WORK TASK: Reproduce the material below line by line, beginning with its first line and ending with the line that contains "[Twitter feed] (72, 2287)"; leave out pictures.

DATA SHOWN:
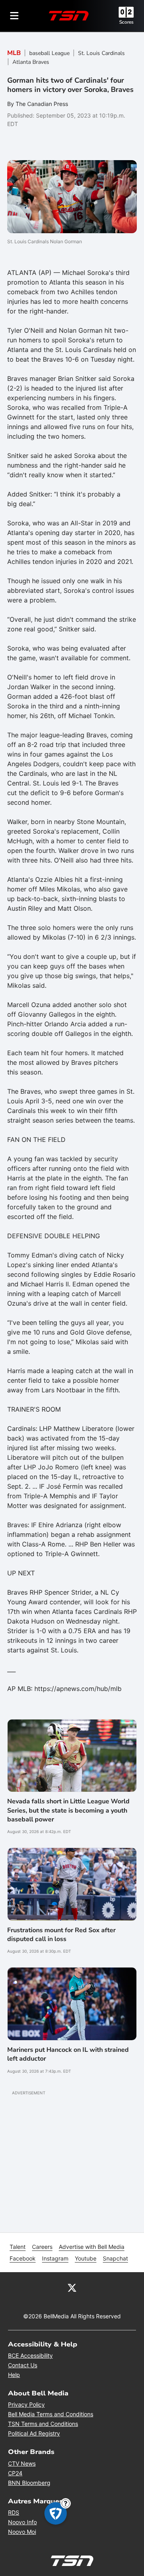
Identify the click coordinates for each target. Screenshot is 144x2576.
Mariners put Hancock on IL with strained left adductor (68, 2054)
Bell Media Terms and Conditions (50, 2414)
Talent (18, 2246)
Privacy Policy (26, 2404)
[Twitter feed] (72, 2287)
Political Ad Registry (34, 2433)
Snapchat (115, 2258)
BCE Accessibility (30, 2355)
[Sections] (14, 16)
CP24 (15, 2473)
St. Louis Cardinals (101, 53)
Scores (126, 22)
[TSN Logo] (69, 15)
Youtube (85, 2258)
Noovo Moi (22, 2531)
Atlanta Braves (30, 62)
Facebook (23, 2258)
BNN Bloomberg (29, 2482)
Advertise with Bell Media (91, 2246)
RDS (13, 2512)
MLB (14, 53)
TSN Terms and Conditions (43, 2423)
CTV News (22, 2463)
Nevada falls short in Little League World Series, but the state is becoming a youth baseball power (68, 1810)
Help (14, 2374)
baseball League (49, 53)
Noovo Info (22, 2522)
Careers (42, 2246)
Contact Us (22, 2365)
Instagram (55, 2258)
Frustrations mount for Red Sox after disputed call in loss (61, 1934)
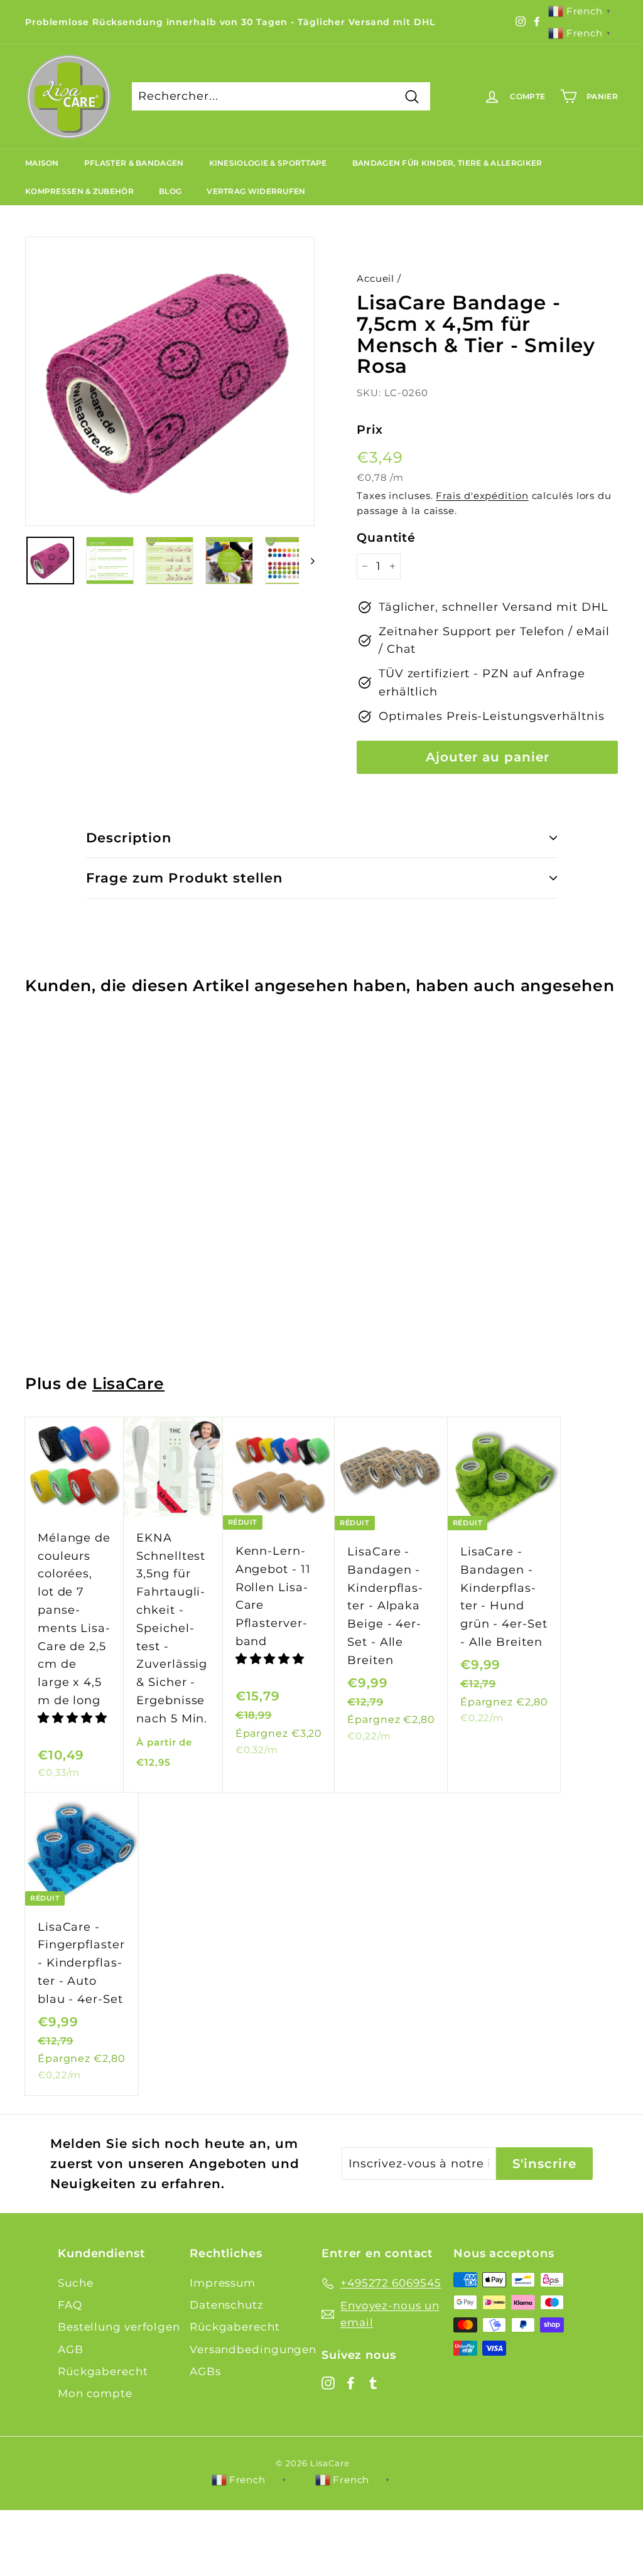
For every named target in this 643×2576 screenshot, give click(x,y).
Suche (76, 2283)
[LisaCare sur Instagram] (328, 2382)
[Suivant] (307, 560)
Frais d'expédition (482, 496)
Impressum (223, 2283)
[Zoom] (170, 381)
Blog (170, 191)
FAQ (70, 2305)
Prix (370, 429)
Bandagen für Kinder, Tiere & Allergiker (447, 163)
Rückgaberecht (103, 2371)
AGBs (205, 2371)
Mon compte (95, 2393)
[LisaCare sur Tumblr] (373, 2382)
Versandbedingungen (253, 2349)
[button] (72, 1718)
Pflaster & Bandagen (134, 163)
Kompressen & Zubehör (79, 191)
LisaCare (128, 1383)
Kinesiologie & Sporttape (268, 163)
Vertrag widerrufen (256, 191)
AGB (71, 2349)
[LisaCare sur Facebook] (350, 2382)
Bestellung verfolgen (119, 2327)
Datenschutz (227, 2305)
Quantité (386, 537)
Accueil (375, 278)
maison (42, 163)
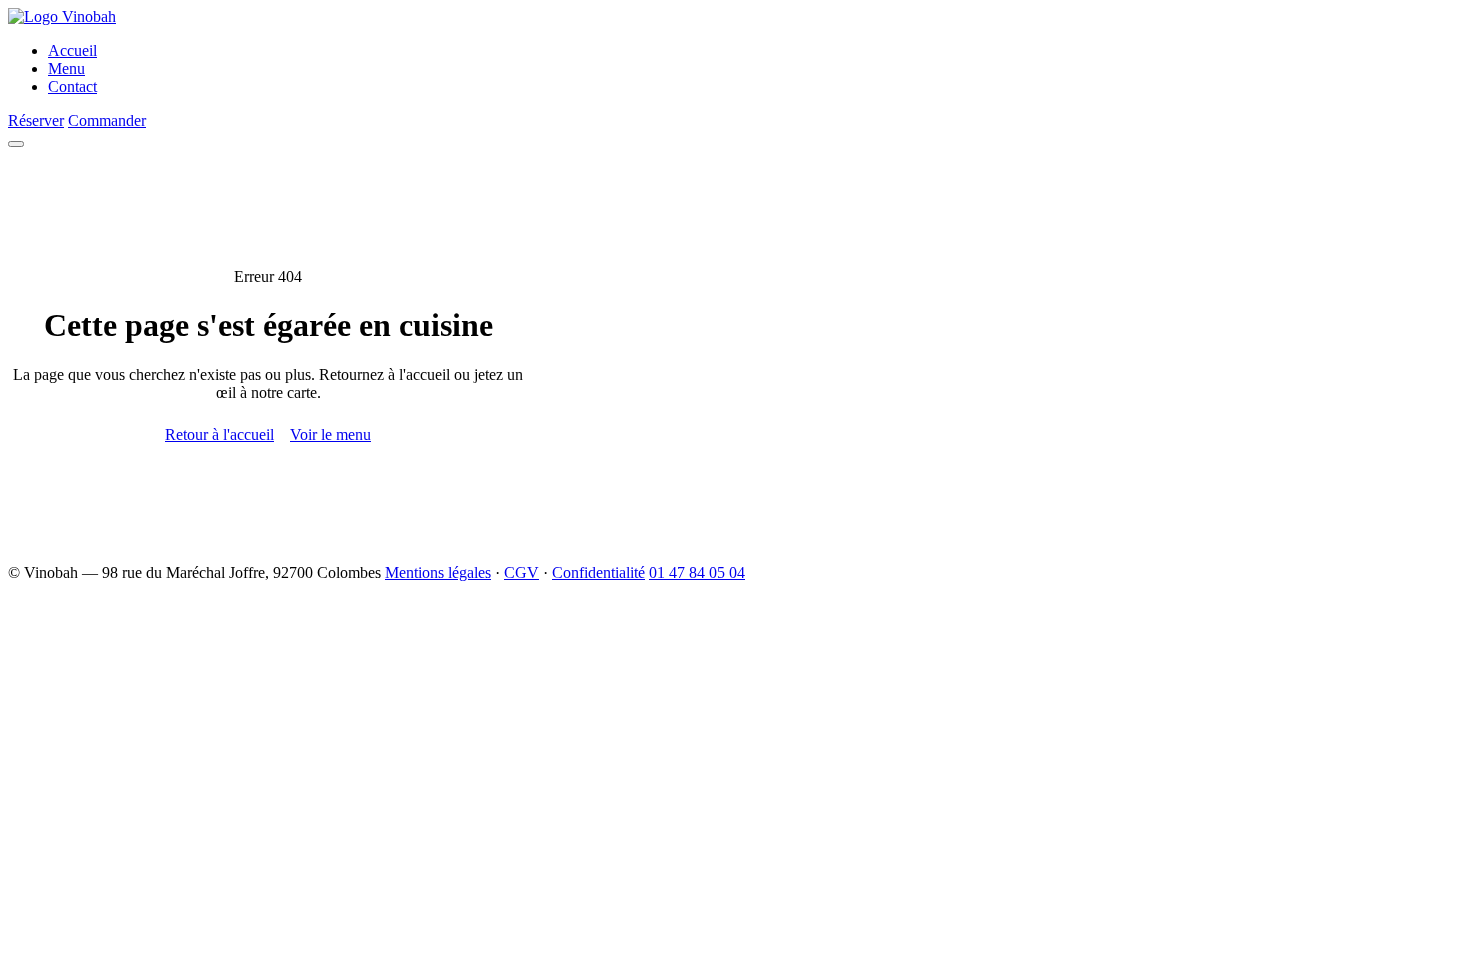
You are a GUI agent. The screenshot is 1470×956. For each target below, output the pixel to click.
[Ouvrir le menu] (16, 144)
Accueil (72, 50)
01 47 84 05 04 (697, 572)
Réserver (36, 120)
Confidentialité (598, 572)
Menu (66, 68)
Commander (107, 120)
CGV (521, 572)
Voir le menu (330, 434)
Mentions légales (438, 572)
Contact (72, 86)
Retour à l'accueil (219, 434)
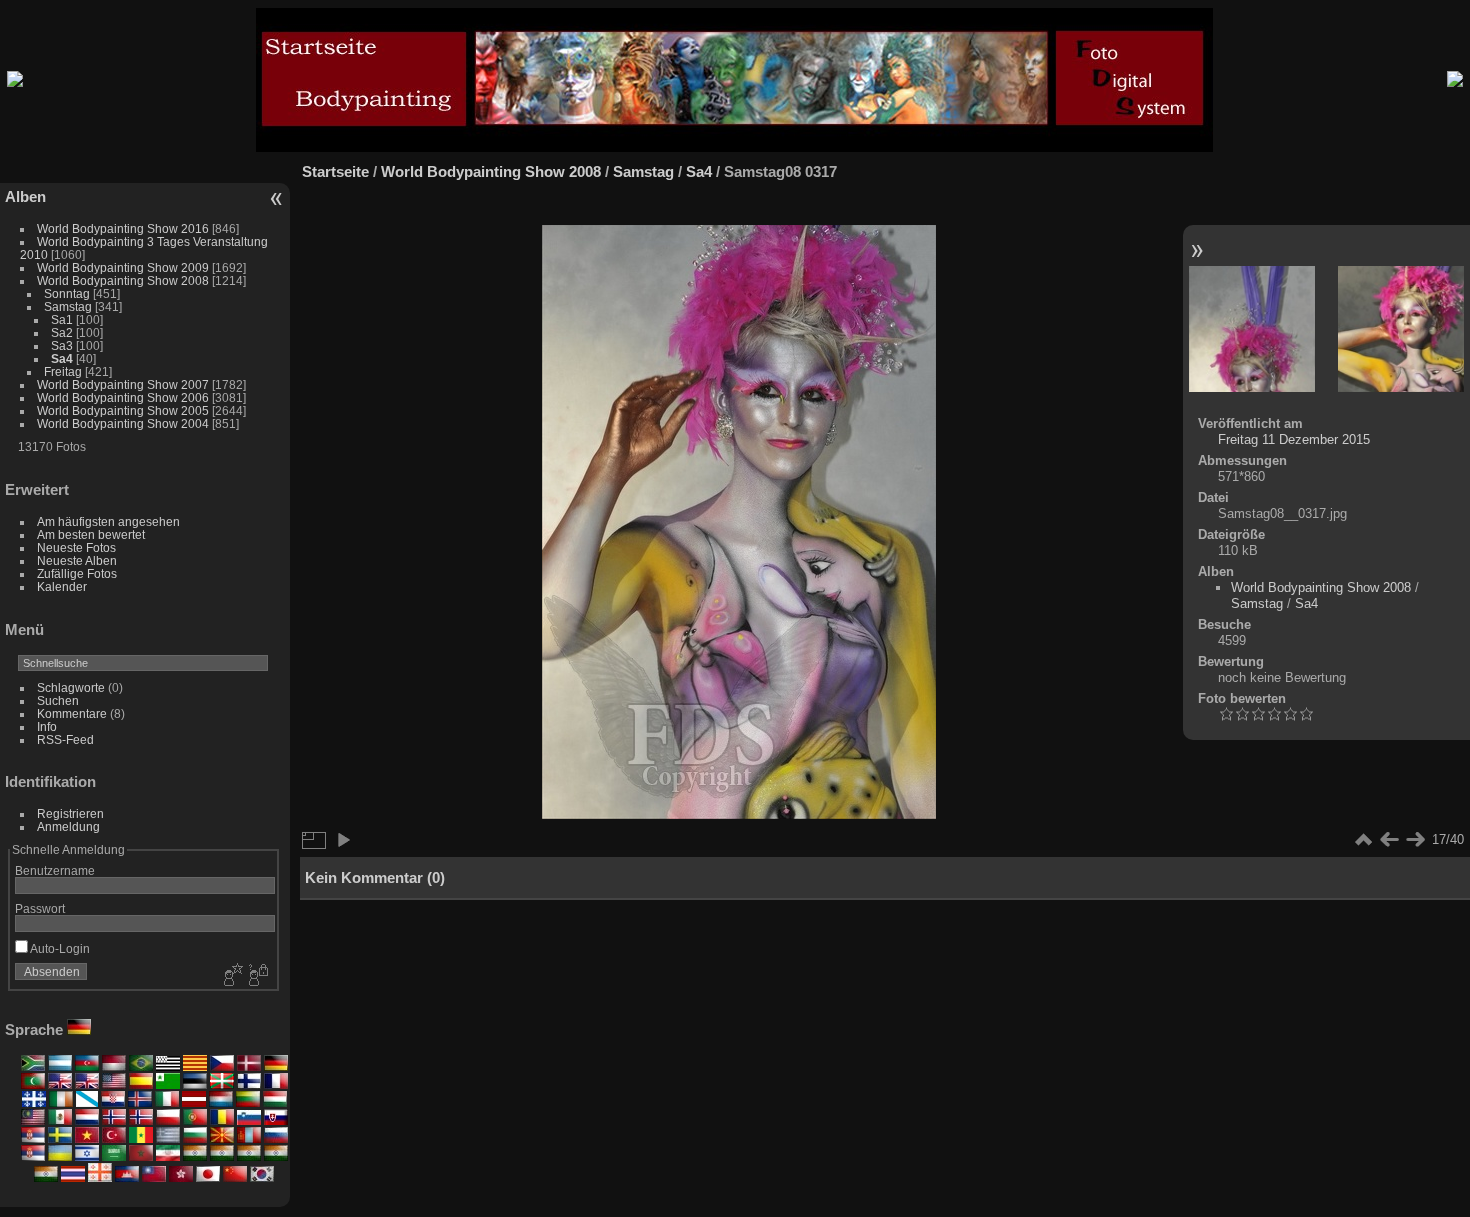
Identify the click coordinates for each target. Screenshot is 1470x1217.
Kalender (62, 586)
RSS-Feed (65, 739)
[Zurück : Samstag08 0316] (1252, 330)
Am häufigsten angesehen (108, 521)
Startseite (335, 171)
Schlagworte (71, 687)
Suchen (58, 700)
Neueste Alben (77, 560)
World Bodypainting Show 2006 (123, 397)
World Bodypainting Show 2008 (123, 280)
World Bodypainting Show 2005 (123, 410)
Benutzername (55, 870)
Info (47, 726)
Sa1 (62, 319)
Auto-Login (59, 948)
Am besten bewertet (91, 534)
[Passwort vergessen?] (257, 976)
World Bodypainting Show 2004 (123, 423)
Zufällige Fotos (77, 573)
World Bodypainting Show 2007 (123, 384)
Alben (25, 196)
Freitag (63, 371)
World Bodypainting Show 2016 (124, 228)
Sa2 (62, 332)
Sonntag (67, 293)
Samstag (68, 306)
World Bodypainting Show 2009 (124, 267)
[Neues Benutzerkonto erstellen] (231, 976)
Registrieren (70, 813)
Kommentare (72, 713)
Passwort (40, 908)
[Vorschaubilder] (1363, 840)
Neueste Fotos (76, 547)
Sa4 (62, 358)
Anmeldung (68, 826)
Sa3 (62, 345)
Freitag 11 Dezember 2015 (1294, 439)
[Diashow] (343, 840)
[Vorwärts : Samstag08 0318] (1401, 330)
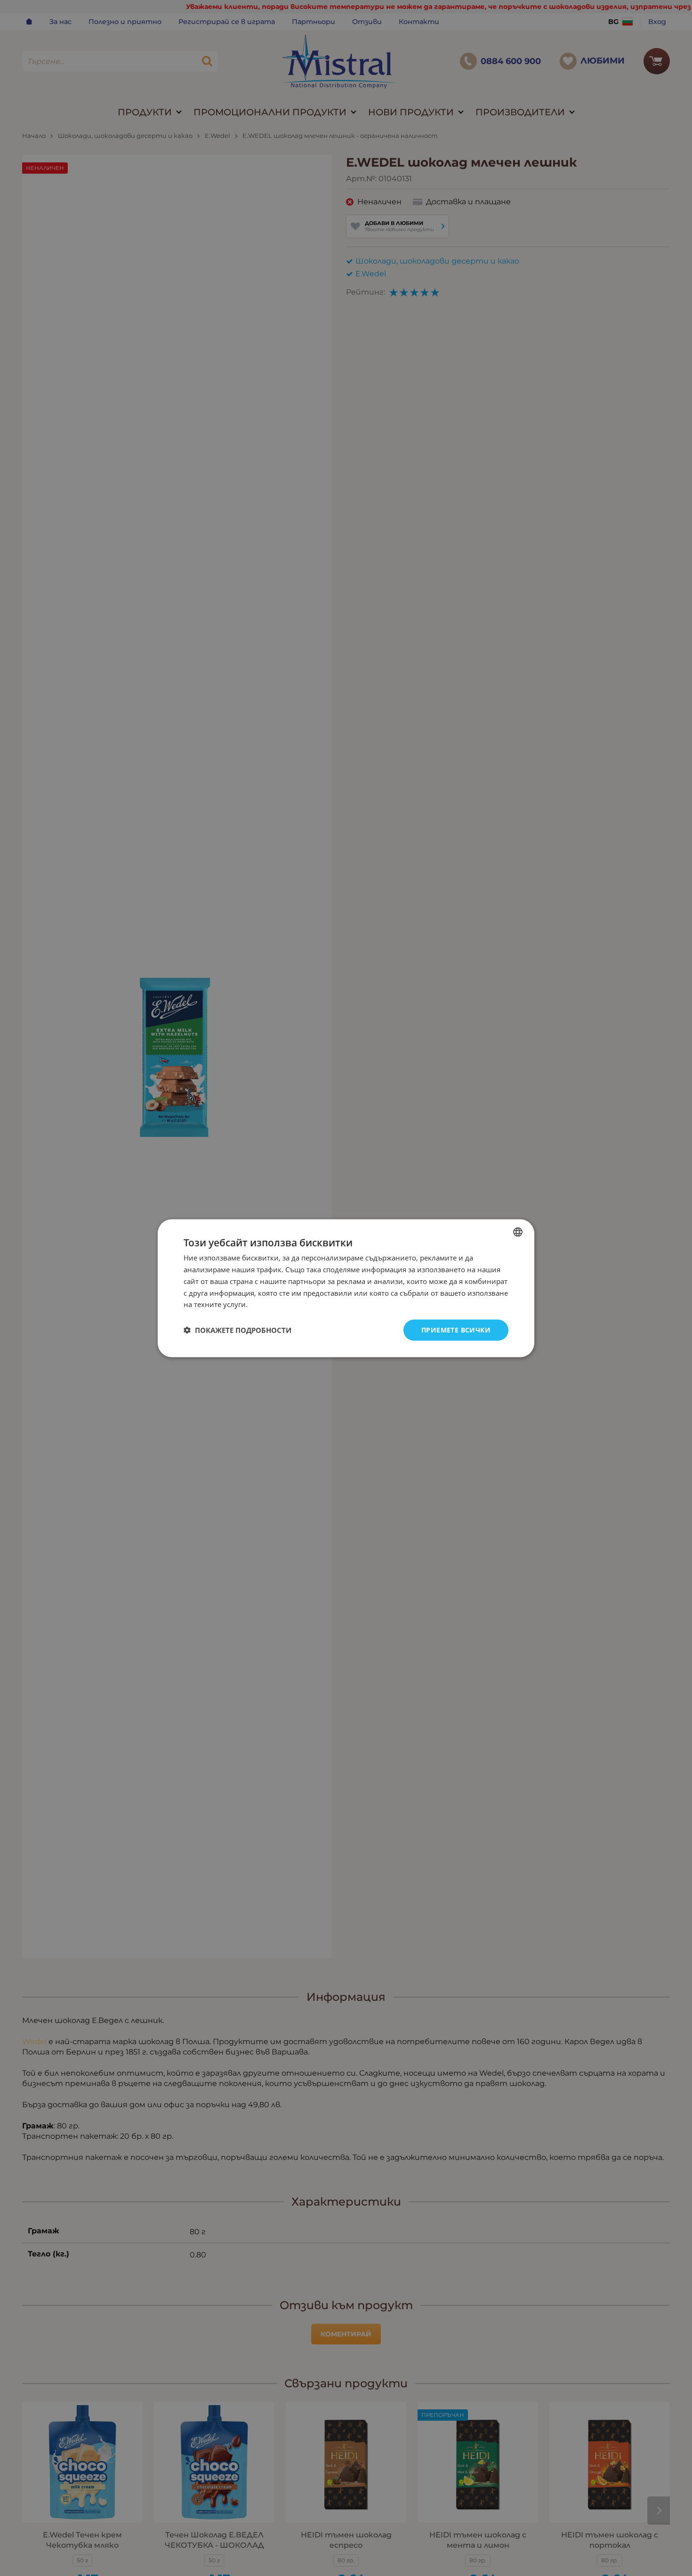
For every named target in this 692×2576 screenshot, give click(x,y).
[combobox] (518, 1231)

EXERCISE SOLUTION:
Identify the click coordinates for each target. Screenshot is 144x2576.
Mariners put Hancock on IL with strained left adductor (68, 2054)
Bell Media Terms and Conditions (50, 2414)
Talent (18, 2246)
Privacy Policy (26, 2404)
[Twitter feed] (72, 2287)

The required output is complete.